Our new visas are dated for the 17th of September so we cannot enter Russia until that date.

We had to go to the train station and stand in one line to wait for information on where to change tickets... then a second line to get a refund for the old tickets and a third line to purchase new. We lost about 12 per ticket in the refund and the new tickets were about 10 dollars more per ticket. So we came out okay.

We leave here now on Sunday at 11 pm and get to Krasnodar shortly after midnight on Monday. Or you could say Tuesday morning!

That is life... always adjusting and redjusting!

Thursday, September 14, 2006

Family Night

I found this photo on the internet... it is a path not far from the boat we are staying on.

Tom is speaking at tonight's family night service. So he is back on the boat preparing (taking a nap). Nathan, Spencer and I are venturing out to see a few more sights beofre we leave.

Last night we had dinner again with Sharon, Bayassa and his wife Miga. This time Jillian joined us as well. Bayassa and Miga cooked so we had Mongolian food. They made three types of little fried pies that had meat, veggies or just mashed potatos inside. Bayassa and Miga say that Mongolian Bar-b-que is an American thing. There is a new restaurant that opened up in their town that sells Mongolian Bar-b-que and it is run by an American.

Jillian asked what our favorite food was that we had been served by the students. I said it was difficult to answer that question because we have had such different meals. We have eaten, Mongolian, Korean, Ukrainian, Russian and American (one group fed us pizza). How do you compare and choose which is the best?

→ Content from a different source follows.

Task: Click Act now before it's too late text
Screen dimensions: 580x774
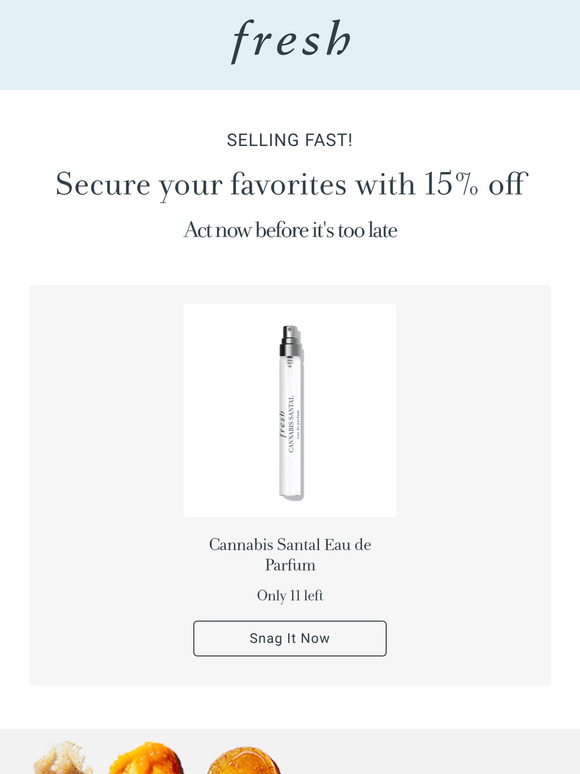Action: point(290,230)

I can answer which dessert has been the best... vanilla ice cream and fresh fruit for topping. yummm! That was Sharon's contribution to our mongolian dinner!

Wednesday, September 13, 2006

People watching??

Going for a stroll on Kreshatik Boulevard is always an interesting experience. Languages from all over the world can be heard. English is spoken with many different accents and for us as English speakers that seems to be the language we hear the loudest. Are English speakers actually louder than speakers from other countries? It is hard to say. Americans seem to be the loudest to our ears. We can spot them in a crowd anywhere.

Yesterday Spencer and I decided to sit down on a park bench and rest. We got into watching the crowd as they milled by. People were eating icecream, smoking, laughing and talking. We sat down near three guys with monkeys on their shoulders. They were getting people to stop and have a photo taken with a monkey for a fee. One man seemed to be trying to pick up girls with his monkey. At one point we saw the monkey pat himself all over as if to look through his pockets and then pull a cigarette out of his diaper. Who would want a cigarette so bad that they would accept one from a monkey's diaper? Well this young lady did.

People watching.... interesting!

Tuesday, September 12, 2006


We have several postcards addressed and today we need to go out and find a postoffice. Last year our trip to a Ukrainian post office was pleasant. Much nicer than our experiences in Russian post offices. This year the difference is that many of the official forms and offices around here have switched over from using Russian on all documents to using Ukrainian. Unfortunately, we cannot read Ukrainian.

As we listen to TV programs we are realizing that they are not using Russian words we have not learned yet. They are speaking in Ukrainian. We tried to watch a movie that was originally in English... you could hear it in the background. And then it was dubbed into Russian. And then it had subtitles in Ukrainian. We gave up because it was too confusing!

Yesterday, felt like such a somber day. Spencer and I went down to the conference room after everyone had cleared out and we figured out how to getthe big screen TV on CNN. We watched the memorial services that were held around the world. Then we tuned in to BBC to watch news.

Right now we are watching TV and we can see Oprah. Normally, this would excite me since this is a program I watched faithfully since it's inception. However, since it is dubbed into Ukrainian we cannot really enjoy it! Oprah speaking Ukrainian... I wonder what she thinks of someone else's voice coming out of her mouth!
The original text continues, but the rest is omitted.